Group names must start with a capital letter. We can then allow members of GROUPTWO to update the apt database by creating a rule like this
/etc/sudoers
. . .
GROUPTWO ALL = /usr/bin/apt-get update
. . .
If we do not specify a user/group
to run as, as above, sudo defaults to the root user.
We can allow members of GROUPTHREE to shutdown and reboot the machine by creating a command alias
and using that in a rule for GROUPTHREE
/etc/sudoers
. . .
Cmnd_Alias POWER = /sbin/shutdown, /sbin/halt, /sbin/reboot, /sbin/restart
GROUPTHREE ALL = POWER
. . .
We create a command alias called POWER that contains commands to power off and reboot the machine. We then allow the members of GROUPTHREE to execute these commands.
We can also create Run as
aliases, which can replace the portion of the rule that specifies the user to execute the command as
/etc/sudoers
. . .
Runas_Alias WEB = www-data, apache
GROUPONE ALL = (WEB) ALL
. . .
This will allow anyone who is a member of GROUPONE to execute commands as the www-data user or the apache user.
Just keep in mind that later rules will override earlier rules when there is a conflict between the two.
How To Lock Down Rules:
There are several ways you can achieve more control over how sudo reacts to a call.
The updatedb command associated with the mlocate package is relatively harmless on a single-user system.
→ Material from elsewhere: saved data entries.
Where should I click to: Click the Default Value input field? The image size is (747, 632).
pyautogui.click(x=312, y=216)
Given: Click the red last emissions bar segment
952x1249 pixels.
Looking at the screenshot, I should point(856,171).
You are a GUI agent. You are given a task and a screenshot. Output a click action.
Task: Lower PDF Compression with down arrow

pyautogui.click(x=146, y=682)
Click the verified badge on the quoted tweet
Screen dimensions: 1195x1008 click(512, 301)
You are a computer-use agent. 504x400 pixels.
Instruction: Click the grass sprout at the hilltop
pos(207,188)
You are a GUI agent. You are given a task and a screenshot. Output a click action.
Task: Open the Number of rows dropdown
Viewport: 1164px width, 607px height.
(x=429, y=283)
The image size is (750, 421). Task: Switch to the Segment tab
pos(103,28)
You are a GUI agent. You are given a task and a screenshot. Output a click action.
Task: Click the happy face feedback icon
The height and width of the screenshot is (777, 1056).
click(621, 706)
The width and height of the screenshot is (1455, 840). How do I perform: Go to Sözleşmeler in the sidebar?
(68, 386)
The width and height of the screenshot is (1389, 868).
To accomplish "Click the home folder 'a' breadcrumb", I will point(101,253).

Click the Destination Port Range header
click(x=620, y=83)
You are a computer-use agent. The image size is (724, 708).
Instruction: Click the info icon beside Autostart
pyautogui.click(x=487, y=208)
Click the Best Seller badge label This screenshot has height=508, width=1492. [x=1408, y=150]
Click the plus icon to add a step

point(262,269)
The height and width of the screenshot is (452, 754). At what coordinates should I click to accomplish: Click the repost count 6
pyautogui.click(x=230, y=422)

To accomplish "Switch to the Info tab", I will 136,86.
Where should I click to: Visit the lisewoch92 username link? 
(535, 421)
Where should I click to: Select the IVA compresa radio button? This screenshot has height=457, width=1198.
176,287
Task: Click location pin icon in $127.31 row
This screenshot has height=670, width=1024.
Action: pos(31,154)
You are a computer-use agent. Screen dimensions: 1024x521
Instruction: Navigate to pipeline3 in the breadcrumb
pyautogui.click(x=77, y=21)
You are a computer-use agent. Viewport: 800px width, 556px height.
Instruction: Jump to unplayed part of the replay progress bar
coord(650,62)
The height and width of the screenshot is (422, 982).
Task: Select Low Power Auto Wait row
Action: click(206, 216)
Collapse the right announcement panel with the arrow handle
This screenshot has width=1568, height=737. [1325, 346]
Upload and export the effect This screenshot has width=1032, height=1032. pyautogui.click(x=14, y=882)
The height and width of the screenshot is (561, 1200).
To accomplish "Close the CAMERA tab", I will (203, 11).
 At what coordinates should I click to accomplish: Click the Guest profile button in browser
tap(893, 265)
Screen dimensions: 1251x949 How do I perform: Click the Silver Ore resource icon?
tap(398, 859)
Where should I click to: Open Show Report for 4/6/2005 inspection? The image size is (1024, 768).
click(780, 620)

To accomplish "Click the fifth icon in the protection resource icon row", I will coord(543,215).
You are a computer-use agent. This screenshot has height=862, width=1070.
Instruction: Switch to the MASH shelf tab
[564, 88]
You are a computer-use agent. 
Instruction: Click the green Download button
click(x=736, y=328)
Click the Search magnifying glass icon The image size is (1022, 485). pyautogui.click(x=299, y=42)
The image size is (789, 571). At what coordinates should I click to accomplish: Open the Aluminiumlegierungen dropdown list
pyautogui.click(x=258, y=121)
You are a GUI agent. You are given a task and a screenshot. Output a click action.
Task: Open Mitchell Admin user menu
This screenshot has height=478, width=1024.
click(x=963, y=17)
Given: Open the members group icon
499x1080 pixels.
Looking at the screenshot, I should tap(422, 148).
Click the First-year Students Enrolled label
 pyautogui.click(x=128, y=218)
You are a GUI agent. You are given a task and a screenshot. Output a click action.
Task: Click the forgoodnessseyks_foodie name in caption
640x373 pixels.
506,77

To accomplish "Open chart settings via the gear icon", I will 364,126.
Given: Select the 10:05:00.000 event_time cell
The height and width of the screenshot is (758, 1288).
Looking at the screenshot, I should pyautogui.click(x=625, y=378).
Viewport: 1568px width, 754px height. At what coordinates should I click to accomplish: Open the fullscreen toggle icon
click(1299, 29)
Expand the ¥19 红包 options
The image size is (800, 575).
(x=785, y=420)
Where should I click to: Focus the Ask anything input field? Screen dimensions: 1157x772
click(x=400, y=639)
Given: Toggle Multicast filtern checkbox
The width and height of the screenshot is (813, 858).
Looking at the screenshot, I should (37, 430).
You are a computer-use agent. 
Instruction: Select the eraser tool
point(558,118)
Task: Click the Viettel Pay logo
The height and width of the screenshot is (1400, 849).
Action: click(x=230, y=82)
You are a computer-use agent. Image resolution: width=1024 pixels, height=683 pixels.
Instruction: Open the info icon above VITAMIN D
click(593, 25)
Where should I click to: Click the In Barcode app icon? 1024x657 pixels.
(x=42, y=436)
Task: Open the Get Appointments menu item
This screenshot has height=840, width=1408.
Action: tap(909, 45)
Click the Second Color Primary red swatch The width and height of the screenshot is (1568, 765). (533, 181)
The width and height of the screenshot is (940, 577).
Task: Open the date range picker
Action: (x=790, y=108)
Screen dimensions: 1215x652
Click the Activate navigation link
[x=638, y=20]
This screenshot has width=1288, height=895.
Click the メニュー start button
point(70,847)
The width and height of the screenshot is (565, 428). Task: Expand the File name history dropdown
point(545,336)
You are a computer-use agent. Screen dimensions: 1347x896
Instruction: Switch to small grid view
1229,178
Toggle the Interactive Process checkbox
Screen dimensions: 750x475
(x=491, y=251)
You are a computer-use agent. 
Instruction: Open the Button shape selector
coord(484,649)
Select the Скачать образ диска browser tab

If we want to allow users to execute it with root privileges without having to type a password, we can make a rule like this
/etc/sudoers
. . .
GROUPONE ALL = NOPASSWD: /usr/bin/updatedb
. . .
NOPASSWD is a tag
that means no password will be requested. It has a companion command called PASSWD, which is the default behavior. A tag is relevant for the rest of the rule unless overruled by its twin
tag later down the line.
For instance, we can have a line like this
/etc/sudoers
. . .
GROUPTWO ALL = NOPASSWD: /usr/bin/updatedb, PASSWD: /bin/kill
. . .
Another helpful tag is NOEXEC, which can be used to prevent some dangerous behavior in certain programs.
For example, some programs, like less, can spawn other commands by typing this from within their interface
!command_to_run
This basically executes any command the user gives it with the same permissions that less is running under, which can be quite dangerous.
To restrict this, we could use a line like this
/etc/sudoers
. . .
username ALL = NOEXEC: /usr/bin/less
. . .
Miscellaneous Information:
There are a few more piece of information that may be useful when dealing with sudo.
If you specified a user or group to run as
in the configuration file, you can execute commands as those users by using the -u
and -g
flags, respectively
sudo -u run_as_user command
sudo -g run_as_group command
For convenience, by default, sudo will save your authentication details for a certain amount of time in one terminal. This means you won’t have to type your password in again until that timer runs out.
For security purposes, if you wish to clear this timer when you are done running administrative commands, you can run
sudo -k
If, on the other hand, you want to prime
the sudo command so that you won’t be prompted later, or to renew your sudo lease, you can type
sudo -v
You will be prompted for your password, which will be cached for later sudo uses until the sudo time frame expires.
If you are simply wondering what kind of privileges that are defined in your username, you can type
sudo -l
The above command will list all the rules in /etc/sudoers
file that apply to your user. This gives you an good idea of what you will or will not be allowed to do with the sudo as any of the user.
There are many times when you will execute a command and it will fail because you forgot to preface it with sudo. To avoid having to re-type the command, you can take advantage of a bash functionality that means repeat the last command
sudo !!
Conclusion
Giving super user privileges is an important aspect of the Linux administration, and various methods provide different preferences and system requirements. Whether it is using visudo for efficient editing or using usermod for quick group addiction, these methods make sure that users perform admin tasks responsibly and easily without giving up on system security.